## Texte source
De tels constats n’impliquent pourtant de rejeter idéologiquement le numérique. C’est au contraire depuis une éthique humaniste et hors de tout technoscepticisme qu’il faut l’arraisonner, en tâchant de renouer avec les idéaux premiers de la cybernétique. Il est ainsi urgent de réenchanter l’utopie en légiférant — préalable absolu — sur sa place et le libre choix de son usage, sans contester à l’État la souveraineté dans ce domaine, a fortiori dans l’imminence de l’informatique quantique.
« Le droit aux 3C » : connexion, dé-connexion et in-connexion.
Le citoyen ne saurait en effet être plus longtemps contraint d’exercer ses droits ou d’accomplir ses devoirs sur des sites ou des « espaces personnels » — qui, au demeurant, ne sont littéralement ni des sites ni des espaces et n’ont rien de personnel, alors qu’un formulaire papier est souvent plus pratique. L’usage du numérique doit redevenir facultatif, les guichets rouverts et l’administration réhumanisée. C’est ce que réclame la Défenseuse des droits [6], qui pointe des situations humaines catastrophiques, et c’est ce que nous proposons d’appeler « le droit aux 3C » : connexion, dé-connexion et in-connexion.

## Lignes de données
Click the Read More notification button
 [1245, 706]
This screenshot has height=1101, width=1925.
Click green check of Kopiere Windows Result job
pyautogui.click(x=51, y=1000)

## Série d'exercices
• 1. Recopiez toutes les lignes des enregistrements, consignes comprises, en décalant de -77 chacune des coordonnées données dans les réponses.
• 2. Prolongez le texte sur le numérique à partir de sa dernière phrase.
Les enregistrements n'ont aucun lien avec le texte sur le numérique.

## Problèmes résolus
• 1.
Click the Read More notification button
 [1168, 629]
This screenshot has height=1101, width=1925.
Click green check of Kopiere Windows Result job
pyautogui.click(x=-26, y=923)

• 2.
Parallèlement, la lutte contre les ravages occasionnés dans la jeunesse par les réseaux sociaux devrait être déclarée grande cause nationale. Il n’est pas anodin, à cet égard, que la Chine protège ses propres adolescents d’applications qu’elle exporte en masse.
Enfin, il est impératif d’évaluer en profondeur la vulnérabilité du numérique à de potentielles menaces asymétriques ou massives dans des secteurs tels que les administrations ou la Défense nationale, et de conserver des alternatives, exigence d’autant plus pressante qu’un État dépendant d’une seule technologie pourrait se voir paralysé plus rapidement qu’on ne l’imagine.
[1] Audition de MM. Sido et Le Déaut, 2013 ; rapport de Mme Le Dain et de M. Sido, 2014.
[2] E. Sadin, La Silicolonisation du monde, L’Echappée, 2016.
[3] N. Wiener. Cybernétique et société (1954), Seuil, 2014.
[4] M. Mac Luhan. Pour comprendre les média. Seuil, Points,1977 p. 25.
[5] J.-F. Fogel et B. Patino, La Condition numérique, Grasset, 2013, p. 97.
[6] Rapport 2022 (notamment recommandation 24).